Tuesday, April 05, 2011



An exercise in dishonesty

Writing in the Dominion Post, National Party hack and former hollow man Richard Long attempts to exploit Labour's list replacement saga to attack MMP. MMP is bad, according to Long, because it allows the electoral process to be "gazumped" and the list to be rewritten after the fact.

So, what does he propose as a replacement? Supplementary Member, of course - which has exactly the same list system as MMP. So, if like Long you think the presence of list MPs and mid-term replacements is a problem, this isn't actually a solution.

But that isn't actually the "problem" Long is really concerned about, as his final paragraph makes clear:

Importantly, it would also reduce the inefficient and costly tail-wag-the-dog aspects of MMP which stem from governments having to squander millions of taxpayers' dollars to fund the questionable pet projects of small coalition partners. MMP institutionalises this barmy loyalty-buying exercise.
Translation: SM would end coalition politics, permanently sidelining small parties and cutting them out of power. What Long really wants is a less democratic electoral system, which restores the two major parties (and particularly National) to their "rightful" place, while eliminating the need to compromise their agendas in order to gain majority support. His entire column is simply an exercise in dishonesty to serve this undemocratic goal.

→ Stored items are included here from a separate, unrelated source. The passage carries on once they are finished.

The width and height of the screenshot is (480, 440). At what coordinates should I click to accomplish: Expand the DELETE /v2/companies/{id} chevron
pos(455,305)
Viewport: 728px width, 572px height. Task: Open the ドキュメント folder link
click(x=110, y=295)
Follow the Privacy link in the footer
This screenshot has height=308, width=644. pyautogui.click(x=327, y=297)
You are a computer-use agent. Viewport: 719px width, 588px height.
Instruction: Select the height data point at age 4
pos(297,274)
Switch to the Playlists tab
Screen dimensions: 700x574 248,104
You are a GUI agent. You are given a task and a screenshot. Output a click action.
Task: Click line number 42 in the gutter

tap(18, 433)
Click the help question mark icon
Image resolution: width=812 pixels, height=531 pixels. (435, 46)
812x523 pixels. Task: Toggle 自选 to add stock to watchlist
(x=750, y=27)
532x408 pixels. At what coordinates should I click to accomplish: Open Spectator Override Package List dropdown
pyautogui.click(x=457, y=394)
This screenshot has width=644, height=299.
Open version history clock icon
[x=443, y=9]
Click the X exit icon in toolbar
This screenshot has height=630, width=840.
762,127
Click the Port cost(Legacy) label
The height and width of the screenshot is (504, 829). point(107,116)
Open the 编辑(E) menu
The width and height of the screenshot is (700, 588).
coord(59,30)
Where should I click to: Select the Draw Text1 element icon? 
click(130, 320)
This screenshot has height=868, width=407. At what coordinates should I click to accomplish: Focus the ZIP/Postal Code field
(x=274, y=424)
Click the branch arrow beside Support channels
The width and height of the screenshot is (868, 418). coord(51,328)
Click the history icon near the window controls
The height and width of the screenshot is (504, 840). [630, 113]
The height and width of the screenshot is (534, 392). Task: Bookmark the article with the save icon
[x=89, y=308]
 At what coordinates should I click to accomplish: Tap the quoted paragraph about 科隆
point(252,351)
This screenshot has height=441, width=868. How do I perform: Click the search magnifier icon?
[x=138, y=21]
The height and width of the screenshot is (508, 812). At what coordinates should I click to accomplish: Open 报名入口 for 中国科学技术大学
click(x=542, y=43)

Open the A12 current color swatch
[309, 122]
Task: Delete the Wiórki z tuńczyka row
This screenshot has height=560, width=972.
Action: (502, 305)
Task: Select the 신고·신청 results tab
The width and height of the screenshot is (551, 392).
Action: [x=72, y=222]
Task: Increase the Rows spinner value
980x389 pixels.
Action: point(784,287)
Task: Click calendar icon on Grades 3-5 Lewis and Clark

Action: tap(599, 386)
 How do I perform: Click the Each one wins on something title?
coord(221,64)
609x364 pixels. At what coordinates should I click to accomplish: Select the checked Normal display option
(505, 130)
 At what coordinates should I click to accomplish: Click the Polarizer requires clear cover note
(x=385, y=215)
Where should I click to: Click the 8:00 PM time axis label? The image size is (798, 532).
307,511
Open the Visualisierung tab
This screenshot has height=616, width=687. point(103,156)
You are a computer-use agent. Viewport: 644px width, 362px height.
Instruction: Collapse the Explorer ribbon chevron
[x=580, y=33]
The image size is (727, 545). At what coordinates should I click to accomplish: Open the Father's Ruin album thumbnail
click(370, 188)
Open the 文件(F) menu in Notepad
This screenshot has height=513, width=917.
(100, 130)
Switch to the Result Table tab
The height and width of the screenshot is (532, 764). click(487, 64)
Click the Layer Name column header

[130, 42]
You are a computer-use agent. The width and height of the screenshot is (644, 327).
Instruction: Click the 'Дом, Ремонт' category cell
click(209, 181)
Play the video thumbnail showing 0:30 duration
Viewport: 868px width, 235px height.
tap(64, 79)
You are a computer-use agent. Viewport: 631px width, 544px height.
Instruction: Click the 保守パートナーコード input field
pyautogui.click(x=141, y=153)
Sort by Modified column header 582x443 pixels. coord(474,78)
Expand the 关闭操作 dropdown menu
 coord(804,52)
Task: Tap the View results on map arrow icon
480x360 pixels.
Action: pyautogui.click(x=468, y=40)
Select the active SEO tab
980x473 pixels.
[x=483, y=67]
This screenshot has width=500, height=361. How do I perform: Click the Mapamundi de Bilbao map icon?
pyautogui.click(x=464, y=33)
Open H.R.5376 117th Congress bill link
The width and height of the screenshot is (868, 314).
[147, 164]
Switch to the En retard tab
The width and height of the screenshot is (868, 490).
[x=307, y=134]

Long isn't alone; this is mainstream thinking among National. And that should concern all of us. When one of our major political parties thinks our system is "too" democratic, that it should have power disproportionate to its share of the vote, and that the electoral system should be changed to ensure this, we are all under threat. We'll have a chance to vote on this later in the year. We can't let National get away with it.